Hysterectomy is the surgical removal of the uterus, which is sometimes performed in conjunction with an oophorectomy or ovariectomy, which is the surgical removal of the ovaries. Doctors often perform a hysterectomy to alleviate patient discomforts associated with conditions such as uterine fibroids, endometriosis, and heavy menses. These conditions, however, are often related to a relative dominance of estrogen.12 Removal of the uterus does not correct the underlying imbalance that may have contributed to these conditions in the first place.
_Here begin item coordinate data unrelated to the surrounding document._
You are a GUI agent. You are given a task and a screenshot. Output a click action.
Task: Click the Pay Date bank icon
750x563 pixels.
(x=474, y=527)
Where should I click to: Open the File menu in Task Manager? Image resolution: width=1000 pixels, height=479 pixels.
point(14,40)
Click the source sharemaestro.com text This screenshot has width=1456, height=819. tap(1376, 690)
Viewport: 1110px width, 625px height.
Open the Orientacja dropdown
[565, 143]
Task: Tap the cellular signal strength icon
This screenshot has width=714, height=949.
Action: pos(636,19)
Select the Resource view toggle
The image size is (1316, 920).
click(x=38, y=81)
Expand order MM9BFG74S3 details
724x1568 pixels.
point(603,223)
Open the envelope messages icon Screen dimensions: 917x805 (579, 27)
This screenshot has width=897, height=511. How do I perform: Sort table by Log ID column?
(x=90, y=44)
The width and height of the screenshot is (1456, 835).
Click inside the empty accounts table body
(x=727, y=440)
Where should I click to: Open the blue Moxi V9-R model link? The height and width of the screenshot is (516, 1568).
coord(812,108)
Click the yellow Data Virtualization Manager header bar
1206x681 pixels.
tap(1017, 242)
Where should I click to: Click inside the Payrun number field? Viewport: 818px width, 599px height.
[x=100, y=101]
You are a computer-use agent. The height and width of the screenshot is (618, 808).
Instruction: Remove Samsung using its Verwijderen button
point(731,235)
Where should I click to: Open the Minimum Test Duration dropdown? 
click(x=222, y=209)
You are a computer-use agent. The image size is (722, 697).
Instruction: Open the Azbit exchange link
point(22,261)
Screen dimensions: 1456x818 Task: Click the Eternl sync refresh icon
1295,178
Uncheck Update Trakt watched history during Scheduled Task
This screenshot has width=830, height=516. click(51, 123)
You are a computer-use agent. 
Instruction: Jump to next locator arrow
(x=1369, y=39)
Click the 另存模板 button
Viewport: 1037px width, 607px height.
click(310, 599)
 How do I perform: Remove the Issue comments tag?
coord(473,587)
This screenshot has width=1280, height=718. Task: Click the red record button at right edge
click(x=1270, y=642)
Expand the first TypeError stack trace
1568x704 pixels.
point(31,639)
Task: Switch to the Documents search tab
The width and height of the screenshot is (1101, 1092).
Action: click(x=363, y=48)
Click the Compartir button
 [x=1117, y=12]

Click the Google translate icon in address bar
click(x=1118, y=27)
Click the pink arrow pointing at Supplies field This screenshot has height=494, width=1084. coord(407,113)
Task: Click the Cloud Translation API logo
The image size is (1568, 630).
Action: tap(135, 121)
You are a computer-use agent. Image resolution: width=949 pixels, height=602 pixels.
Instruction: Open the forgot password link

Many medical professionals believe that once the uterus has been removed, there is no need to supplement with progesterone. Clinical experience and a review of the scientific literature, however, make it is clear that unopposed estrogen therapy can lead to many undesirable health conditions. When women are young, they have optimal levels of all the steroid hormones, not just estrogen. Replacing only estrogen after a complete hysterectomy is a sure-fire way to increase existing estrogen dominance. Whether a woman has a uterus or not, research suggests that estrogen replacement therapy should not be given without natural progesterone.
Progesterone and Men
Typically thought of as a female hormone, progesterone can also be an invaluable tool in hormone modulation in men. Progesterone is manufactured in men by the adrenal glands and testes. Just as estrogen dominance can severely affect the quality of life for women, excess estrogen can be equally detrimental to men. Elevated estrogen in men has been linked to gynecomastia (breast enlargement in men), decreased sexual function, weight gain, and prostate enlargement.46-48
Benign prostatic hyperplasia seems to be related to long-term exposure of the prostate gland to the strong androgen dihydrotestosterone and possibly to estrogens. In fact, the late Dr. John R. Lee, considered a pioneer in natural progesterone therapy, believed that excessive exposure to estrogen was a primary cause of prostate enlargement and prostate cancer. In addition to counterbalancing the negative aspects of estrogen, progesterone may also inhibit 5-alpha-reductase, the enzyme that converts testosterone to dihydrotestosterone.49
In the past century, progesterone and hormone restoration has become increasing popular with men and women alike. In the early 1900s, the average life expectancy was only 49 years.50 Men and women simply did not live long enough to experience the detrimental effects of an imbalance of progesterone and estrogen. Since then, advances in health and medicine have significantly extended the human life span. Today, it is up to each individual to ensure that his or her quality of life is also extended.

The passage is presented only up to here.